Publisher: Springer Nature
ISBN: 9811628815
Category : Application software
Languages : en
Pages : 102
Book Description
Opinion mining is a prevalent research issue in many domains. In the financial domain, however, it is still in the early stages. Most of the researches on this topic only focus on the coarse-grained market sentiment analysis, i.e., 2-way classification for bullish/bearish. Thanks to the recent financial technology (FinTech) development, some interdisciplinary researchers start to involve in the in-depth analysis of investors' opinions. These works indicate the trend toward fine-grained opinion mining in the financial domain. When expressing opinions in finance, terms like bullish/bearish often spring to mind. However, the market sentiment of the financial instrument is just one type of opinion in the financial industry. Like other industries such as manufacturing and textiles, the financial industry also has a large number of products.
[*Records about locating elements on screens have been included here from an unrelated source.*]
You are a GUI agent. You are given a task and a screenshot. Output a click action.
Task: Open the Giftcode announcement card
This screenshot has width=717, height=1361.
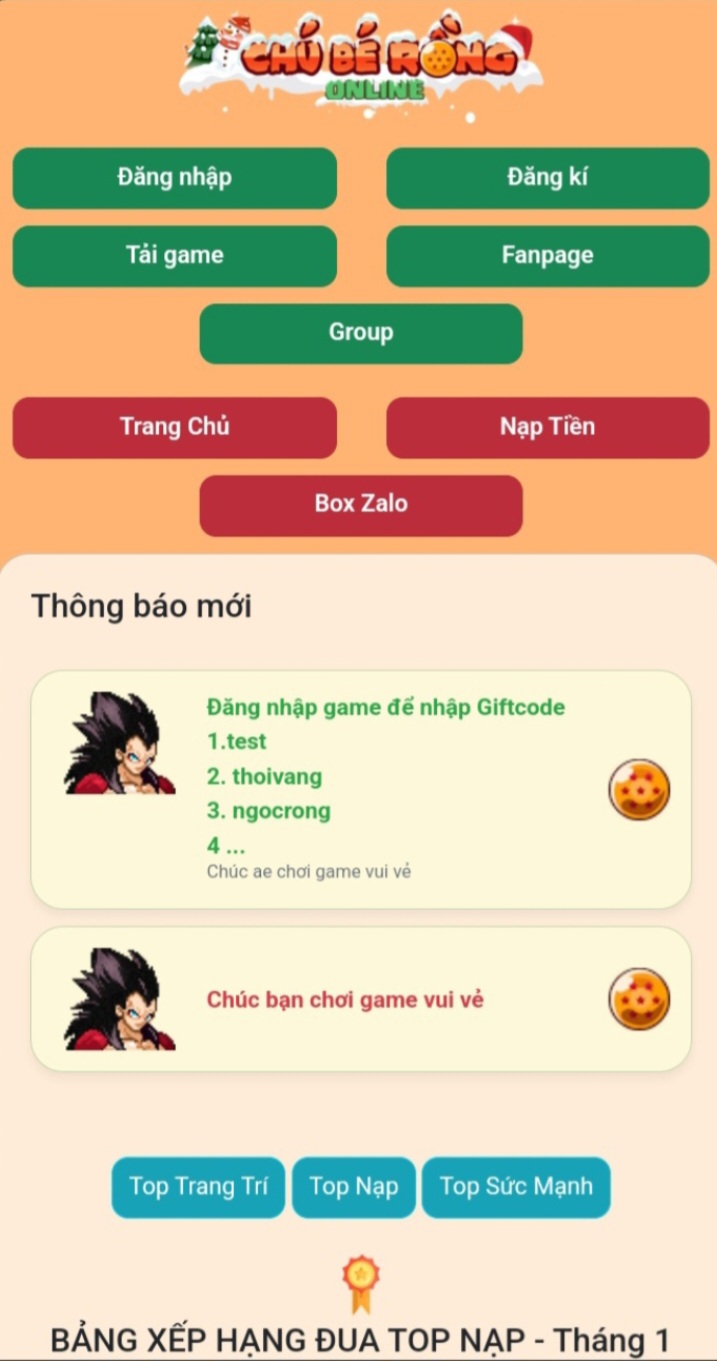[361, 789]
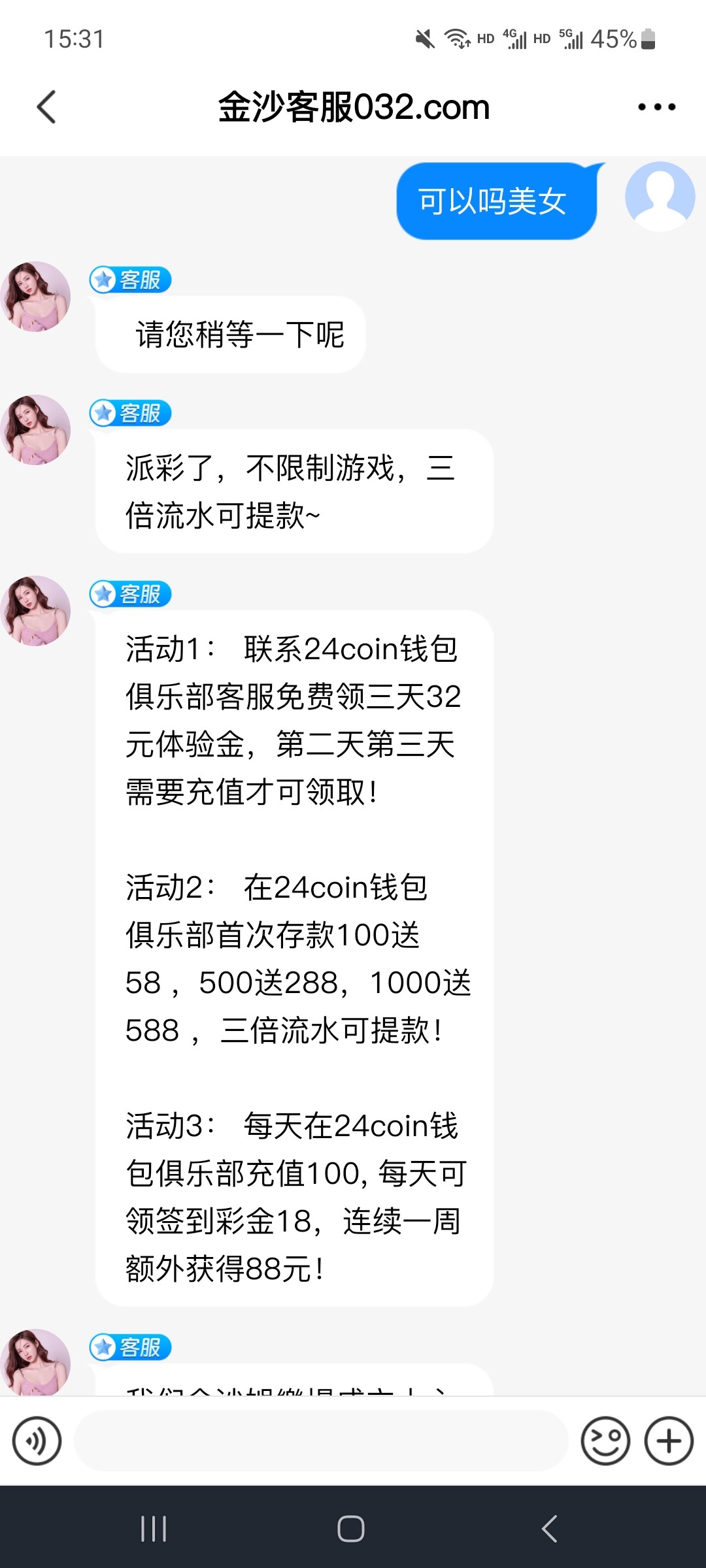Tap the 客服 label above 活动 message
Image resolution: width=706 pixels, height=1568 pixels.
point(130,595)
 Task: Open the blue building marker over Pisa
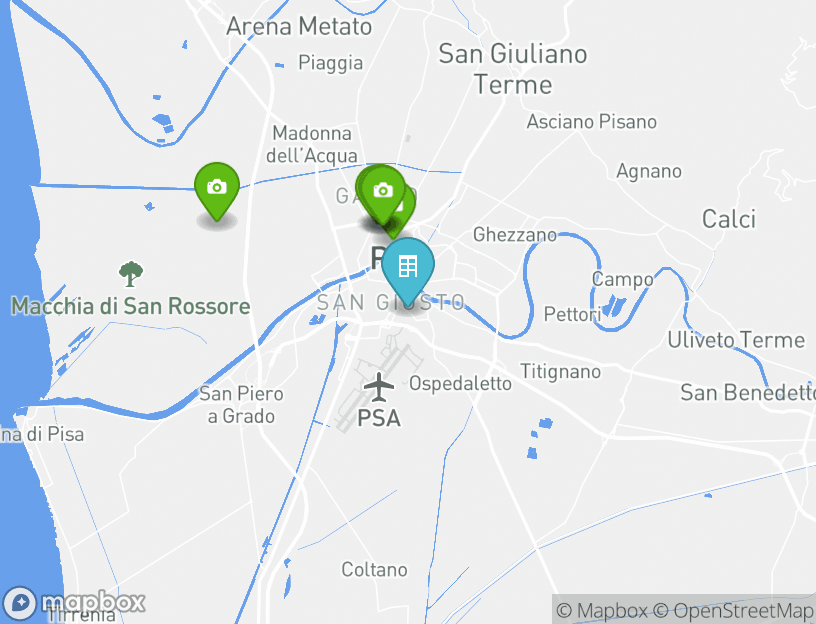pyautogui.click(x=407, y=266)
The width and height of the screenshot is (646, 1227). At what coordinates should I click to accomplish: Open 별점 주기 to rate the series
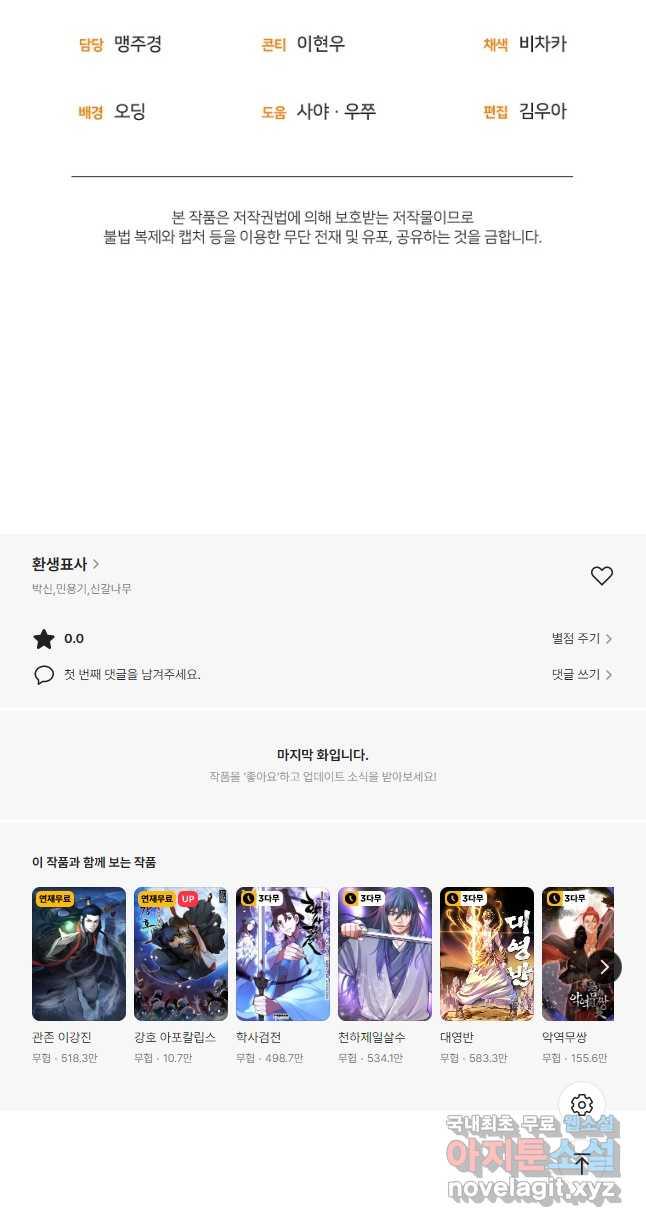tap(581, 638)
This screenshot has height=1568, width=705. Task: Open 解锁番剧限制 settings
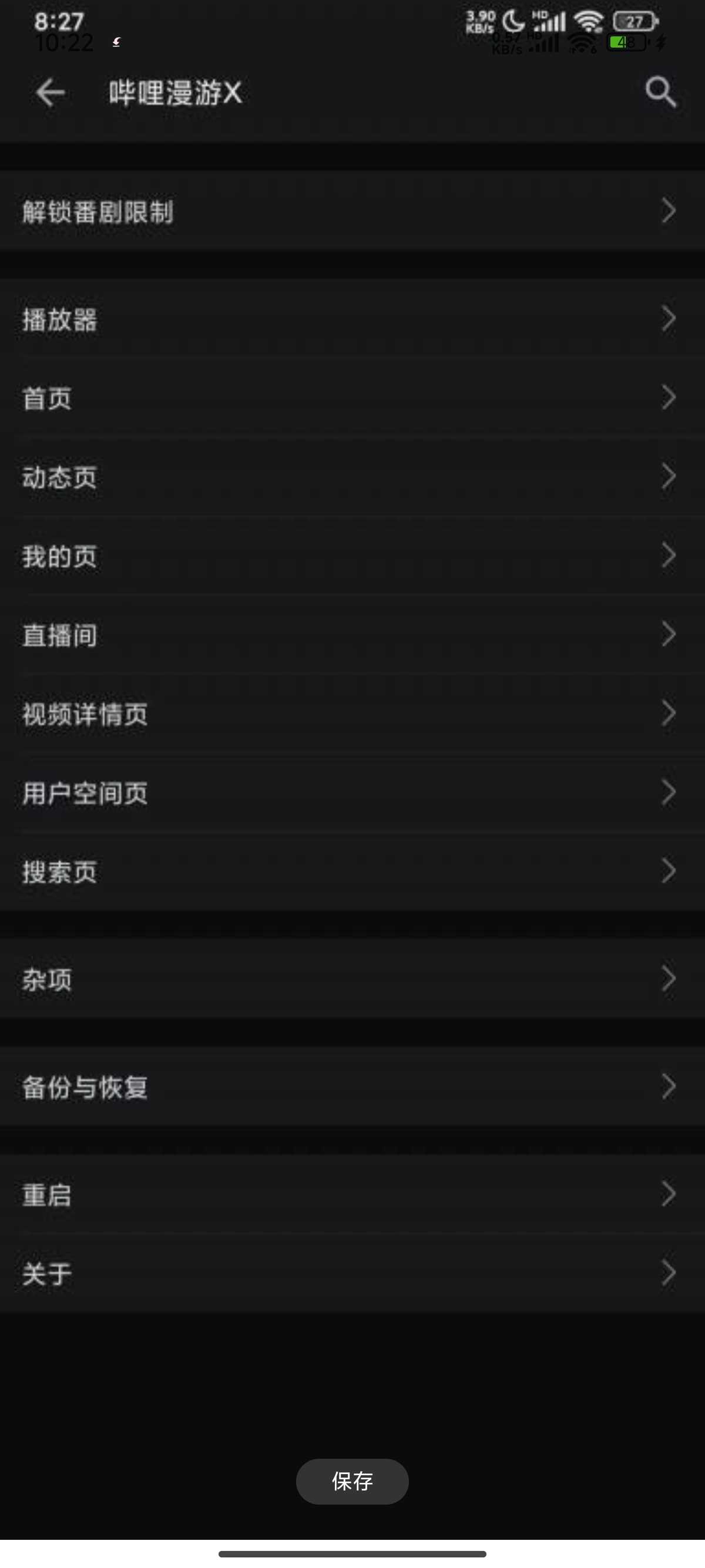click(x=352, y=211)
Financial services are also a major business for many financial companies, especially in the context of the recent FinTech trend. For instance, many commercial banks focus on loans and credit cards. Although there are a variety of issues that could be explored in the financial domain, most researchers in the AI and NLP communities only focus on the market sentiment of the stock or foreign exchange. This open access book addresses several research issues that can broaden the research topics in the AI community. It also provides an overview of the status quo in fine-grained financial opinion mining to offer insights into the futures goals. For a better understanding of the past and the current research, it also discusses the components of financial opinions one-by-one with the related works and highlights some possible research avenues, providing a research agenda with both micro- and macro-views toward financial opinions.